Kadıköy’ün hiç bir gün ve saatinde boş olacağını aklımdan bile geçirmediğim yerlerinden biri.


Fotoğraf 7
Yer: Söğütlüçeşme Metrobüs Yolu


Fotoğraf 8
Yer: Boğa Heykeli


Fotoğraf 9
Yer: Boğa Heykeli

Bu heykeli hayatımda ilk defa tepesinde poz veren insanlar olmadan görüyorum. Boğa sonunda özgür.


Fotoğraf 10
Yer: Moda

Kediler her zaman olduğu gibi sokaklara hakim olmaya devam ediyorlar.


Fotoğraf 11
Yer: Kızıltoprak

Fotoğraf 12
Yer: Çarşı


Fotoğraf 13
Yer: Rıhtım


Fotoğraf 14
Yer: Moda Havuz Meydanı


Fotoğraf 15
Yer: Kızıltoprak Tren İstasyonu


Fotoğraf 16
Yer: Söğütlüçeşme


Fotoğraf 17
Yer: Rıhtım


Fotoğraf 18
Yer: Moda


Fotoğraf 19
Yer: Minibüs Caddesi, Ziverbey


Fotoğraf 20
Yer: Rıhtım

Bu yürüyüş sırasında hiç insanlarla etkileşime geçmedim değil tabi.
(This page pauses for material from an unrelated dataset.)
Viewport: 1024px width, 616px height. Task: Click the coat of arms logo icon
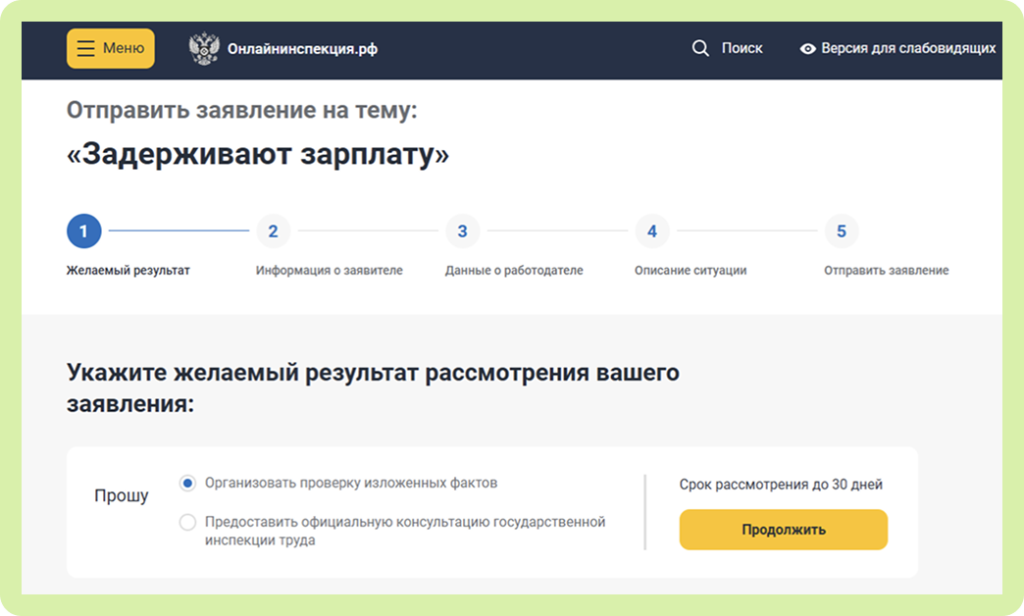click(204, 49)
Eczane sırasında beklerken birine “Pardon sırada mısınız?” diye sordum.

Adam isteksizce “Evet” dedi.

Adamın isteksizliğinin sebebini arkamdan gelen başka birinin “Tek tek alıyorlar sanırım?” sorusuna verdiği “Evet, iyice uzaklaştırdılar insanları birbirlerinden” cevabında buldum. Meğer virüse trip atıyormuş.


Fotoğraf 21
Yer: Bahariye


Fotoğraf 22
Yer: Çarşı

Korona günlerinde aşk bir başka elbet. Sevgililiğin en özgür hali diğer insanlar karantinadayken yaşanır!


Fotoğraf 23
Yer: Çarşı

Bu seriyi bir oto-portreyle bitireyim.


Artık karantinaya kaldığım yerden devam edebilirim. Bir an önce bitse de kendimizi sahillere vursak!

Herkese selamlar, sevgiler.


Bonus Instagram Hesabı:

İstanbul sokaklarını özleyenlere, hem de distopik olmayan bir İstanbul’u gösteren yepyeni bir instagram hesabı olan @kareyirmibes‘i tavsiye ederim.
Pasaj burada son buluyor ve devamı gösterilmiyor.